Booster vaccination will help to prevent the likeness of severe illness and hospitalisation from the Omicron variant. The study also highlighted the ability of one commercially available antibody, Sotrovimab to neutralise Omicron which will be important clinically for treating immunocompromised or hospitalised patients who succumb to the variant.

There are many pieces of evidence right from the first study from Alex Sigal’s team in South Africa (which has shown up to 41 fold decrease in neutralising antibodies elicited from vaccines) up to the current Australian studies (15-20 fold decrease in neutralising antibodies) from vaccinated individuals (2 doses). This suggests that Omicron is more adept at infecting people who've already had COVID-19 or multiple doses of leading vaccines.

The heavily mutated variant also has a much higher transmissibility with a possible R value of more than 3, which is almost double that of Delta and clearly shows that Omicron has the capabilities to replace Delta as the dominant circulating strain.

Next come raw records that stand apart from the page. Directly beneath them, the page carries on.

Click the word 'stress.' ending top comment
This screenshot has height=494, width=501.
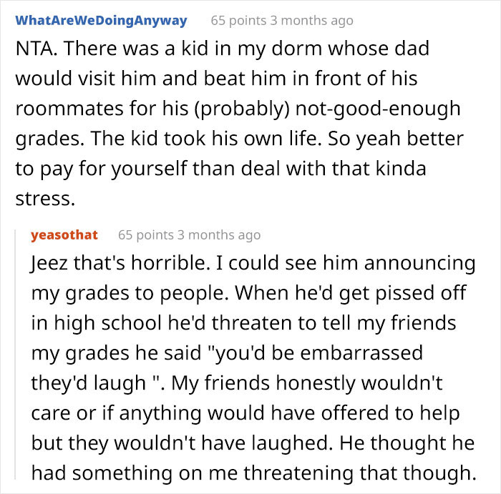click(44, 199)
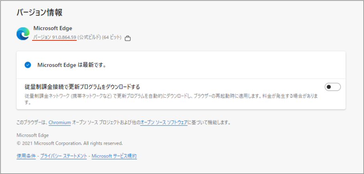Screen dimensions: 364x174
Task: Click the 従量制課金接続で更新プログラムをダウンロードする label
Action: (x=82, y=87)
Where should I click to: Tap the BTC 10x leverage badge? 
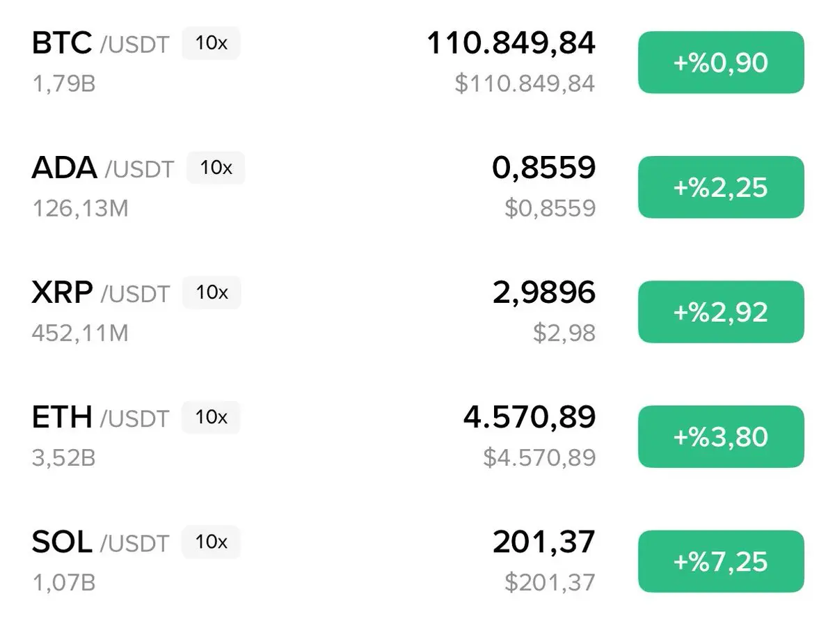point(211,43)
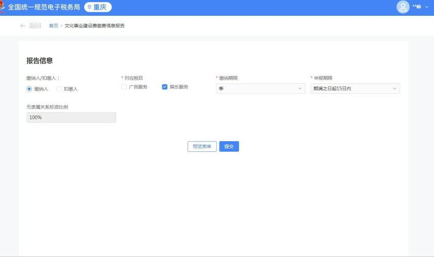Open the user avatar icon
This screenshot has height=257, width=434.
click(403, 7)
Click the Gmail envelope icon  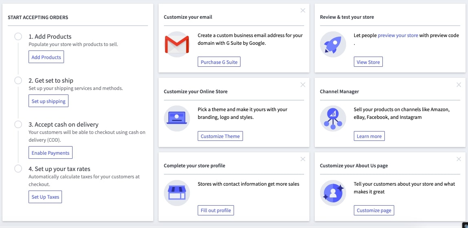click(177, 44)
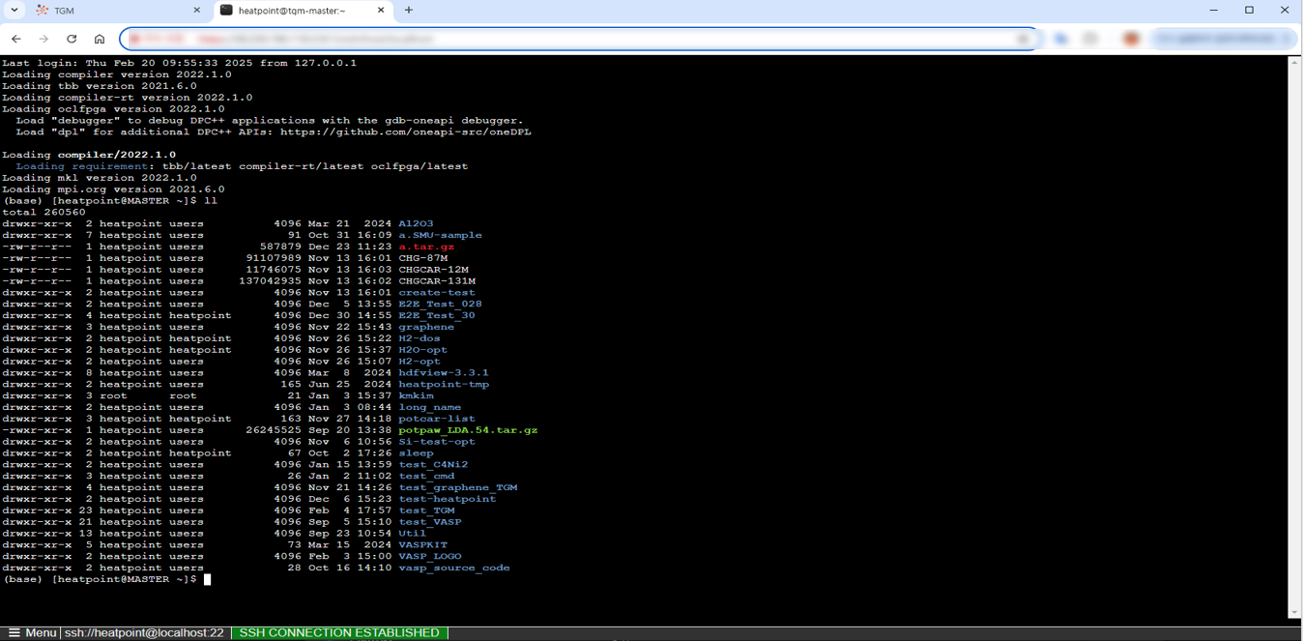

We are already seeing this pattern in the UK.

The good news from this and many more studies looking at efficacy of booster doses around the world is that current vaccines are still able to neutralise the virus IF BOOSTER DOSES are given. The studies have shown that neither vaccination with two doses of AstraZeneca nor Pfizer were able to stimulate an antibody response strong enough to neutralise Omicron. This is significant and supports the need for boosters to protect people from infection. This also means that there is a possibility for a mandate of 3 doses of vaccines including booster shot to be qualified as ‘fully vaccinated’ taking into account recent developments of this new variant. 

Despite the risks from Omicron, the overall public health strategy used throughout the pandemic remains effective and is of the utmost importance. We should not forget that we already have the ‘weapons’ (e.g., masks, social distancing, etc.) to reduce the risk of becoming infected. It should therefore be our main goal to slow down virus spread by adhering to the existing hygiene protocols and speeding up the vaccination process (which now has to include booster doses at all age groups).

Getting 3 doses of vaccines against Covid-19, in particular the Omicron variant, is the strongest form of protection until a variant-specific booster is ready. We know that variant-specific boosters are currently in the pipeline from various vaccine manufacturers and this can be part of the booster dose regiment in the future. Testing to identify potential asymptomatic spreaders and directing them to isolate should remain a pillar of the public health response to Covid-19. Increasing whole-genome sequencing of SARS-CoV-2 samples in circulation is another critical step in identifying and staying ahead of new mutations. It allows scientists to find variants that can escape the protection offered by vaccines. Without widespread genome sequencing, variants can spread undetected.